**Exercise prompt**
The answer is to be the data below, written out in full and exactly.

Segment Open

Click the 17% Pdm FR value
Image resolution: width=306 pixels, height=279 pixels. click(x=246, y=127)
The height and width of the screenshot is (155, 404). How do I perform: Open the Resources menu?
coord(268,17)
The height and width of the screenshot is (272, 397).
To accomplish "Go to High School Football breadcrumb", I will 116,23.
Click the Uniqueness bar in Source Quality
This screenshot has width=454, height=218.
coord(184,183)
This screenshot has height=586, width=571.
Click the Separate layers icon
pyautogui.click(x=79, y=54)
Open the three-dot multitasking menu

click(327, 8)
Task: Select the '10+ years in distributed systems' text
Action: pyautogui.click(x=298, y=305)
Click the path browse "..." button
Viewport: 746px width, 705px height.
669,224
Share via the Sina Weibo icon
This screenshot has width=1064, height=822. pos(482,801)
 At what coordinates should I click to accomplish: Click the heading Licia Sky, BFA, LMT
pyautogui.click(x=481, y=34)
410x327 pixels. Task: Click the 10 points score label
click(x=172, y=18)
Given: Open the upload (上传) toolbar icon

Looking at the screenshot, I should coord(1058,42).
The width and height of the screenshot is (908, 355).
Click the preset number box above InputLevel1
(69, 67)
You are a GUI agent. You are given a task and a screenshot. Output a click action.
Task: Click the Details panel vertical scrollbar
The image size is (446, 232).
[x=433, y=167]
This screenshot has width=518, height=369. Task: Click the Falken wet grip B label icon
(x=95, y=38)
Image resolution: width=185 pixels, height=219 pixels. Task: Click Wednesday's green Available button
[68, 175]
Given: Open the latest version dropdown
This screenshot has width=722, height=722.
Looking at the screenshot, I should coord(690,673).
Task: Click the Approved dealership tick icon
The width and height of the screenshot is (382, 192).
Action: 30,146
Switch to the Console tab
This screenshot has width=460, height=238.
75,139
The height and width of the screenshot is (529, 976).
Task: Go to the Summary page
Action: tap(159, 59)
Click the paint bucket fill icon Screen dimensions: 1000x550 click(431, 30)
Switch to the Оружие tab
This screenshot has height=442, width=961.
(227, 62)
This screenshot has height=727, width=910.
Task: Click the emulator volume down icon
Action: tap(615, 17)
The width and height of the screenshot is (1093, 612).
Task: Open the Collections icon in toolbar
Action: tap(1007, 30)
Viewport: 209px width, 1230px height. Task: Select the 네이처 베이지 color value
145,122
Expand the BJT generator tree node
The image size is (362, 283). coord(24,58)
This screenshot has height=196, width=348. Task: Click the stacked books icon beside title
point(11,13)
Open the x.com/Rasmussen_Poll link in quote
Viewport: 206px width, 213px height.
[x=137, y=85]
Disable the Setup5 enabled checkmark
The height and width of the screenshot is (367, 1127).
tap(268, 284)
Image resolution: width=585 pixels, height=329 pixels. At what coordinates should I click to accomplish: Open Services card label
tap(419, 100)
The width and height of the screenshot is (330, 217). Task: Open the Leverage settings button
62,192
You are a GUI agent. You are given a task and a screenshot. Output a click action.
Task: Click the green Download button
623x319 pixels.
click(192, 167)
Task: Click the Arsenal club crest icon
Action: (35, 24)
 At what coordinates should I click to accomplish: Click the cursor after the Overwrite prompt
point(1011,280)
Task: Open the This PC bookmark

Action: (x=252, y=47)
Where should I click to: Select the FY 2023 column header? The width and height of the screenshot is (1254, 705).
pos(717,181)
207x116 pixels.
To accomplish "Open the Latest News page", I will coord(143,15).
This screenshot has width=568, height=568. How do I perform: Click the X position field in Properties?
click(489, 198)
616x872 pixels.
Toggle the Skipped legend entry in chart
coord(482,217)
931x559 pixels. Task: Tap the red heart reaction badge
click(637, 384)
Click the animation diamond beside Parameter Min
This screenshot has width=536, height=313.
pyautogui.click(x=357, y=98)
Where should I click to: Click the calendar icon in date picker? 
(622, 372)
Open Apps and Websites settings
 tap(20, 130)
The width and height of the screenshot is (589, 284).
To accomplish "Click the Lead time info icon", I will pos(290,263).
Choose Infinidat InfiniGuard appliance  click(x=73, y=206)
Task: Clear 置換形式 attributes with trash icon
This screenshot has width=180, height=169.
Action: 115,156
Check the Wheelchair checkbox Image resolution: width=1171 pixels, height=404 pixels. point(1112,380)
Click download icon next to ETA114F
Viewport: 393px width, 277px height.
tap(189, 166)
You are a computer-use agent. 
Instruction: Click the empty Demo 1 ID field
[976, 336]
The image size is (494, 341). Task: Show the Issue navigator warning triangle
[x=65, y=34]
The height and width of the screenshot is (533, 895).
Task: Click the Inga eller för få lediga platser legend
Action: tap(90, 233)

Segment Closed

**Task result**
Click the 17% Pdm FR value
Image resolution: width=306 pixels, height=279 pixels. click(x=246, y=127)
The height and width of the screenshot is (155, 404). How do I perform: Open the Resources menu?
coord(268,17)
The height and width of the screenshot is (272, 397).
To accomplish "Go to High School Football breadcrumb", I will 116,23.
Click the Uniqueness bar in Source Quality
This screenshot has width=454, height=218.
coord(184,183)
This screenshot has height=586, width=571.
Click the Separate layers icon
pyautogui.click(x=79, y=54)
Open the three-dot multitasking menu

click(327, 8)
Task: Select the '10+ years in distributed systems' text
Action: pyautogui.click(x=298, y=305)
Click the path browse "..." button
Viewport: 746px width, 705px height.
669,224
Share via the Sina Weibo icon
This screenshot has width=1064, height=822. pos(482,801)
 At what coordinates should I click to accomplish: Click the heading Licia Sky, BFA, LMT
pyautogui.click(x=481, y=34)
410x327 pixels. Task: Click the 10 points score label
click(x=172, y=18)
Given: Open the upload (上传) toolbar icon

Looking at the screenshot, I should coord(1058,42).
The width and height of the screenshot is (908, 355).
Click the preset number box above InputLevel1
(69, 67)
You are a GUI agent. You are given a task and a screenshot. Output a click action.
Task: Click the Details panel vertical scrollbar
The image size is (446, 232).
[x=433, y=167]
This screenshot has width=518, height=369. Task: Click the Falken wet grip B label icon
(x=95, y=38)
Image resolution: width=185 pixels, height=219 pixels. Task: Click Wednesday's green Available button
[68, 175]
Given: Open the latest version dropdown
This screenshot has width=722, height=722.
Looking at the screenshot, I should coord(690,673).
Task: Click the Approved dealership tick icon
The width and height of the screenshot is (382, 192).
Action: 30,146
Switch to the Console tab
This screenshot has width=460, height=238.
75,139
The height and width of the screenshot is (529, 976).
Task: Go to the Summary page
Action: tap(159, 59)
Click the paint bucket fill icon Screen dimensions: 1000x550 click(431, 30)
Switch to the Оружие tab
This screenshot has height=442, width=961.
(227, 62)
This screenshot has height=727, width=910.
Task: Click the emulator volume down icon
Action: tap(615, 17)
The width and height of the screenshot is (1093, 612).
Task: Open the Collections icon in toolbar
Action: tap(1007, 30)
Viewport: 209px width, 1230px height. Task: Select the 네이처 베이지 color value
145,122
Expand the BJT generator tree node
The image size is (362, 283). coord(24,58)
This screenshot has height=196, width=348. Task: Click the stacked books icon beside title
point(11,13)
Open the x.com/Rasmussen_Poll link in quote
Viewport: 206px width, 213px height.
[x=137, y=85]
Disable the Setup5 enabled checkmark
The height and width of the screenshot is (367, 1127).
tap(268, 284)
Image resolution: width=585 pixels, height=329 pixels. At what coordinates should I click to accomplish: Open Services card label
tap(419, 100)
The width and height of the screenshot is (330, 217). Task: Open the Leverage settings button
62,192
You are a GUI agent. You are given a task and a screenshot. Output a click action.
Task: Click the green Download button
623x319 pixels.
click(192, 167)
Task: Click the Arsenal club crest icon
Action: (35, 24)
 At what coordinates should I click to accomplish: Click the cursor after the Overwrite prompt
point(1011,280)
Task: Open the This PC bookmark

Action: (x=252, y=47)
Where should I click to: Select the FY 2023 column header? The width and height of the screenshot is (1254, 705).
pos(717,181)
207x116 pixels.
To accomplish "Open the Latest News page", I will coord(143,15).
This screenshot has width=568, height=568. How do I perform: Click the X position field in Properties?
click(489, 198)
616x872 pixels.
Toggle the Skipped legend entry in chart
coord(482,217)
931x559 pixels. Task: Tap the red heart reaction badge
click(637, 384)
Click the animation diamond beside Parameter Min
This screenshot has width=536, height=313.
pyautogui.click(x=357, y=98)
Where should I click to: Click the calendar icon in date picker? 
(622, 372)
Open Apps and Websites settings
 tap(20, 130)
The width and height of the screenshot is (589, 284).
To accomplish "Click the Lead time info icon", I will pos(290,263).
Choose Infinidat InfiniGuard appliance  click(x=73, y=206)
Task: Clear 置換形式 attributes with trash icon
This screenshot has width=180, height=169.
Action: 115,156
Check the Wheelchair checkbox Image resolution: width=1171 pixels, height=404 pixels. point(1112,380)
Click download icon next to ETA114F
Viewport: 393px width, 277px height.
tap(189, 166)
You are a computer-use agent. 
Instruction: Click the empty Demo 1 ID field
[976, 336]
The image size is (494, 341). Task: Show the Issue navigator warning triangle
[x=65, y=34]
The height and width of the screenshot is (533, 895).
Task: Click the Inga eller för få lediga platser legend
Action: tap(90, 233)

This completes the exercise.